▶ **YOUR GOAL**: Each line below must be reproduced exactly.

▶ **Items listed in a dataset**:
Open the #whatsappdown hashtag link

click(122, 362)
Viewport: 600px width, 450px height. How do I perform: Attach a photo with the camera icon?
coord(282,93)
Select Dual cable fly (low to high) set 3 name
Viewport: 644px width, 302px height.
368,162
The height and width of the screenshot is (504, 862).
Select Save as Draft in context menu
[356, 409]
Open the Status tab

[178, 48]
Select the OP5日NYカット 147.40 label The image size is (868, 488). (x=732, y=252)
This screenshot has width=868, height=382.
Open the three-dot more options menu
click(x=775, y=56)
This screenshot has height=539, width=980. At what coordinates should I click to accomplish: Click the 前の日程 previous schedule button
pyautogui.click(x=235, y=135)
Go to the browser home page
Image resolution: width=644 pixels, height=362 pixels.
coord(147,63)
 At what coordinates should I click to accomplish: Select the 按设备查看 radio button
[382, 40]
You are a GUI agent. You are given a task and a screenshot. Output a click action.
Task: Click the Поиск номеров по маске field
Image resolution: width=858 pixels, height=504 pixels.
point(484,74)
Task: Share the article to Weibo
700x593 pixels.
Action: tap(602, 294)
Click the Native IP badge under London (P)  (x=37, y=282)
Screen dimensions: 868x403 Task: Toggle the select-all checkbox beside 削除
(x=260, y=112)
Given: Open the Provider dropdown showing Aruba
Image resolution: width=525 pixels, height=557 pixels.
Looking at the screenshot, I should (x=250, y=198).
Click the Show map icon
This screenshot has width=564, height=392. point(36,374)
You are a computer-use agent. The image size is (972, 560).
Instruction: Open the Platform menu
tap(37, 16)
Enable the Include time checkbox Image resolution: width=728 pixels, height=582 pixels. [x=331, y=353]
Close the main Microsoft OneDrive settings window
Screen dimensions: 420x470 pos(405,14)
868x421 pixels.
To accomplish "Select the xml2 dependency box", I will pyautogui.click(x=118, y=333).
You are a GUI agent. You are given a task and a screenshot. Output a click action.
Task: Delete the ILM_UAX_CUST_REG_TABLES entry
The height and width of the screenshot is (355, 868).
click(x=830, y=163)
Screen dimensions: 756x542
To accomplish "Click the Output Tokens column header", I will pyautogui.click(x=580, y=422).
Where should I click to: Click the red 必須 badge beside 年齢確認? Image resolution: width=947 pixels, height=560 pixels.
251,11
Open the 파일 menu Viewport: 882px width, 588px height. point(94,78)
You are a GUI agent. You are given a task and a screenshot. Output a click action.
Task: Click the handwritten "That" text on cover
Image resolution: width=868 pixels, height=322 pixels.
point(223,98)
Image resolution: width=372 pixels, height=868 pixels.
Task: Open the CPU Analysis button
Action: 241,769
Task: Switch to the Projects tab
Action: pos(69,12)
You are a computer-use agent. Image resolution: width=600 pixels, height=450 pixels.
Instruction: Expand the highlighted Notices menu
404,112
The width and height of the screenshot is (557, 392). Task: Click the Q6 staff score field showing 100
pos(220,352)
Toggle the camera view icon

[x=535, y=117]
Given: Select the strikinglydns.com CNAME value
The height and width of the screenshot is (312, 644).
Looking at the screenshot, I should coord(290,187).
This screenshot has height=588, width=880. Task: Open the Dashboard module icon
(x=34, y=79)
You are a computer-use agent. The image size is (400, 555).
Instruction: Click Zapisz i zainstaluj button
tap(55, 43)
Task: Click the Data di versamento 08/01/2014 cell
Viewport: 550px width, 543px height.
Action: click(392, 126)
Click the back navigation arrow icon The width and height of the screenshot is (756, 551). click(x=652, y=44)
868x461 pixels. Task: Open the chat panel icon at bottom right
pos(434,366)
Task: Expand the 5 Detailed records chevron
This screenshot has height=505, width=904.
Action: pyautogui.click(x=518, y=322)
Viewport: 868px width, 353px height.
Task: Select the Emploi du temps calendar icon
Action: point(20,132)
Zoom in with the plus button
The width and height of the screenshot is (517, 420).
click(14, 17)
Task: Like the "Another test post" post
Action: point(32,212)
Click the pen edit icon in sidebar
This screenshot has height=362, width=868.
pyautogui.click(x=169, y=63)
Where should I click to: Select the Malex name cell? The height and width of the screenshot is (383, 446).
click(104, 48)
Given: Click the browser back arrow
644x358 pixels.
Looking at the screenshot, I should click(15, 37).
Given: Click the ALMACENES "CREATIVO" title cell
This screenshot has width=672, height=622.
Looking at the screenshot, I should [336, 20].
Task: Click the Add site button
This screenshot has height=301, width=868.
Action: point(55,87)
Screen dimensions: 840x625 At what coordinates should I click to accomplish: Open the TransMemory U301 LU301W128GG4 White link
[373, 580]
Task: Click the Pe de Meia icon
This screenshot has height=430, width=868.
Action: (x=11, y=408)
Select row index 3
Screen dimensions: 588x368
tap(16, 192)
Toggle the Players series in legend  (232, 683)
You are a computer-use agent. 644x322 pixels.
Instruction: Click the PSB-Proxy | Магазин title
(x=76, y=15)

▶ **YOUR RESPONSE**:
Open the #whatsappdown hashtag link

click(122, 362)
Viewport: 600px width, 450px height. How do I perform: Attach a photo with the camera icon?
coord(282,93)
Select Dual cable fly (low to high) set 3 name
Viewport: 644px width, 302px height.
368,162
The height and width of the screenshot is (504, 862).
Select Save as Draft in context menu
[356, 409]
Open the Status tab

[178, 48]
Select the OP5日NYカット 147.40 label The image size is (868, 488). (x=732, y=252)
This screenshot has width=868, height=382.
Open the three-dot more options menu
click(x=775, y=56)
This screenshot has height=539, width=980. At what coordinates should I click to accomplish: Click the 前の日程 previous schedule button
pyautogui.click(x=235, y=135)
Go to the browser home page
Image resolution: width=644 pixels, height=362 pixels.
coord(147,63)
 At what coordinates should I click to accomplish: Select the 按设备查看 radio button
[382, 40]
You are a GUI agent. You are given a task and a screenshot. Output a click action.
Task: Click the Поиск номеров по маске field
Image resolution: width=858 pixels, height=504 pixels.
point(484,74)
Task: Share the article to Weibo
700x593 pixels.
Action: tap(602, 294)
Click the Native IP badge under London (P)  (x=37, y=282)
Screen dimensions: 868x403 Task: Toggle the select-all checkbox beside 削除
(x=260, y=112)
Given: Open the Provider dropdown showing Aruba
Image resolution: width=525 pixels, height=557 pixels.
Looking at the screenshot, I should (x=250, y=198).
Click the Show map icon
This screenshot has width=564, height=392. point(36,374)
You are a computer-use agent. The image size is (972, 560).
Instruction: Open the Platform menu
tap(37, 16)
Enable the Include time checkbox Image resolution: width=728 pixels, height=582 pixels. [x=331, y=353]
Close the main Microsoft OneDrive settings window
Screen dimensions: 420x470 pos(405,14)
868x421 pixels.
To accomplish "Select the xml2 dependency box", I will pyautogui.click(x=118, y=333).
You are a GUI agent. You are given a task and a screenshot. Output a click action.
Task: Delete the ILM_UAX_CUST_REG_TABLES entry
The height and width of the screenshot is (355, 868).
click(x=830, y=163)
Screen dimensions: 756x542
To accomplish "Click the Output Tokens column header", I will pyautogui.click(x=580, y=422).
Where should I click to: Click the red 必須 badge beside 年齢確認? Image resolution: width=947 pixels, height=560 pixels.
251,11
Open the 파일 menu Viewport: 882px width, 588px height. point(94,78)
You are a GUI agent. You are given a task and a screenshot. Output a click action.
Task: Click the handwritten "That" text on cover
Image resolution: width=868 pixels, height=322 pixels.
point(223,98)
Image resolution: width=372 pixels, height=868 pixels.
Task: Open the CPU Analysis button
Action: 241,769
Task: Switch to the Projects tab
Action: pos(69,12)
You are a computer-use agent. Image resolution: width=600 pixels, height=450 pixels.
Instruction: Expand the highlighted Notices menu
404,112
The width and height of the screenshot is (557, 392). Task: Click the Q6 staff score field showing 100
pos(220,352)
Toggle the camera view icon

[x=535, y=117]
Given: Select the strikinglydns.com CNAME value
The height and width of the screenshot is (312, 644).
Looking at the screenshot, I should coord(290,187).
This screenshot has height=588, width=880. Task: Open the Dashboard module icon
(x=34, y=79)
You are a computer-use agent. The image size is (400, 555).
Instruction: Click Zapisz i zainstaluj button
tap(55, 43)
Task: Click the Data di versamento 08/01/2014 cell
Viewport: 550px width, 543px height.
Action: click(392, 126)
Click the back navigation arrow icon The width and height of the screenshot is (756, 551). click(x=652, y=44)
868x461 pixels. Task: Open the chat panel icon at bottom right
pos(434,366)
Task: Expand the 5 Detailed records chevron
This screenshot has height=505, width=904.
Action: pyautogui.click(x=518, y=322)
Viewport: 868px width, 353px height.
Task: Select the Emploi du temps calendar icon
Action: point(20,132)
Zoom in with the plus button
The width and height of the screenshot is (517, 420).
click(14, 17)
Task: Like the "Another test post" post
Action: point(32,212)
Click the pen edit icon in sidebar
This screenshot has height=362, width=868.
pyautogui.click(x=169, y=63)
Where should I click to: Select the Malex name cell? The height and width of the screenshot is (383, 446).
click(104, 48)
Given: Click the browser back arrow
644x358 pixels.
Looking at the screenshot, I should click(15, 37).
Given: Click the ALMACENES "CREATIVO" title cell
This screenshot has width=672, height=622.
Looking at the screenshot, I should [336, 20].
Task: Click the Add site button
This screenshot has height=301, width=868.
Action: point(55,87)
Screen dimensions: 840x625 At what coordinates should I click to accomplish: Open the TransMemory U301 LU301W128GG4 White link
[373, 580]
Task: Click the Pe de Meia icon
This screenshot has height=430, width=868.
Action: (x=11, y=408)
Select row index 3
Screen dimensions: 588x368
tap(16, 192)
Toggle the Players series in legend  (232, 683)
You are a computer-use agent. 644x322 pixels.
Instruction: Click the PSB-Proxy | Магазин title
(x=76, y=15)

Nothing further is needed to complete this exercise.